Let’s start from the top: onboarding. We often hear how important it is for a new candidate to onboard into a new role. There are countless articles about effective 30-60-90 day plans and getting small wins while building a longer term strategy. As a product manager begins a new role, it’s crucial that they start by understanding the people and context around them. In fact, I’d argue that building these personal bridges is foundational to any new product manager’s success.
When a product manager joins any new company, they should already have a solid understanding of the company’s mission, vision and product strategy. They should have taken every opportunity to ask thoughtful questions during the interview process. And if at all possible, they have already explored the product on their own, researched the market and formed early opinions on how the company can differentiate.
Once they actually start the job, a wide, new world opens up. Don’t ignore the unique opportunity to conduct internal customer discovery!

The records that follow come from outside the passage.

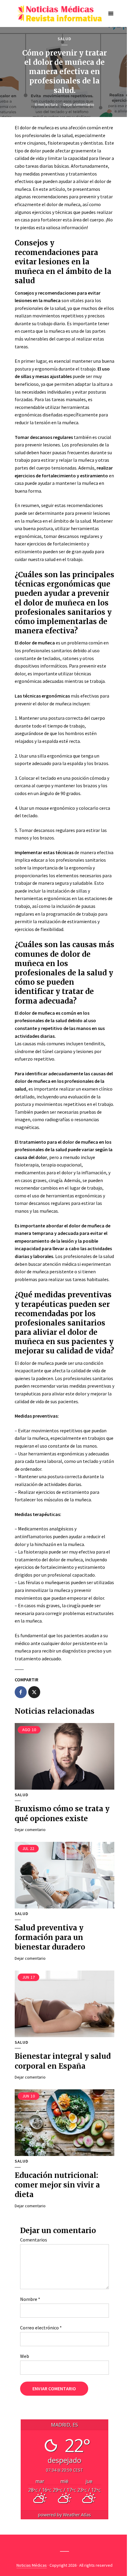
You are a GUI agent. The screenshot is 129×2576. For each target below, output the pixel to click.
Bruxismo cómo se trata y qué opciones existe (62, 1813)
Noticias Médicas (31, 2565)
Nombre (30, 2299)
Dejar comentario (78, 104)
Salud (64, 38)
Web (24, 2356)
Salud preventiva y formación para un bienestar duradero (50, 1937)
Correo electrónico (41, 2328)
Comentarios (33, 2240)
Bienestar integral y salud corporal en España (63, 2061)
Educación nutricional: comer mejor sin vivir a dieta (57, 2185)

As a product manager gets to know the company, product, tools, customers and data, it’s essential that they also get to know the people around them. Product managers should create a structured framework to understand their colleagues, the challenges they face and how they will work together to get stuff done. Who are these people as humans? What brings them to work each day? What gets them fired up? What is that person’s boss getting on their case about? What about their work right now is particularly painful?
Think about these stakeholders as early customers. Run it as a proper discovery process: sequence the conversations, document the learnings and distill the takeaways. These conversations will build trust, rapport and deeper context the product manager will need to be effective in the new role. And when the going gets tough (and it will), the strength of these personal relationships will be what make or break the team’s ability to solve hard problems on a tight deadline.